It is located in Colonia Roma, which is known for having a large number of galleries, boutiques and specialty stores. Most of the gallery is dedicated to art and handcrafts with cat themes with the aim of supporting artists and artisans both from Mexico and abroad as well as promoting cats aesthetically. It works with over one hundred designers, artists and artisans to create its line of products. The catalog includes over 5,000 pieces which includes handcrafts, pillows, paintings, T-shirts, jewelry, cups, toys, photographs, watches and books. Prices range from twenty pesos for a lollipop and 45 pesos for earrings to over 8,000 for an oil painting. The merchandise focuses on original art and handcrafts, ensuring that customers are buying items available nowhere else and not buying knock offs or illegal copies of commercial products. Customers include cat aficionados or friends/family of such, curious people who pass by the site and tourists. Some of the creators who work with the gallery include Daniel Soler, Serioshka Hellmund, Roxana Elvridge-Thomas, Ricardo Ham, Karina Falcón, Iris México, Miguel Ángel Tenorio, Guillermo León, James Tomon and Ana Karen Allende.

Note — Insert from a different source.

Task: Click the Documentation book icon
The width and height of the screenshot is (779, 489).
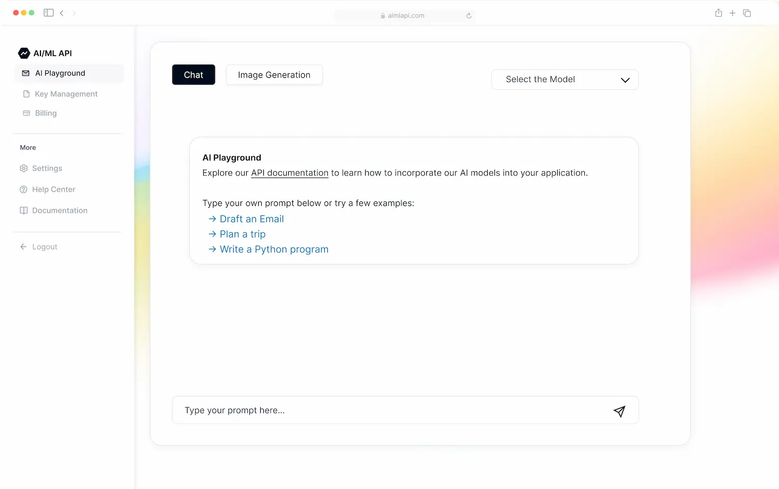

The logo for the gallery is “El gato Dedrita” (Dedrita the cat) designed by Joel Nava Polina which represents the playful nature of cats and of their admirers.

The gallery also sponsors exhibitions and other events not related to cats but with the aim of promoting local artists. It has shown works by artists such as Jesús Topete, Fumiko Nakashima and Kodai Kita.

==Gato Sombra==
The Gato Sombra is a painting of a cat which was owned by artist Odette Paz before it died. The painting has its own niche in the gallery where it is claimed by the artist and others to grant favors for those petitioners who believe in it. Petitioners write small notes to leave with the image. The gallery also sells small images with a prayer.

==Exhibitions==
The gallery has a room dedicated to temporary art exhibits which are not necessarily related to cats. It specializes in work by up-and-coming artists, especially those from the Japanese community in Mexico City such as Fumiko Nakashima and Satoji Matoba.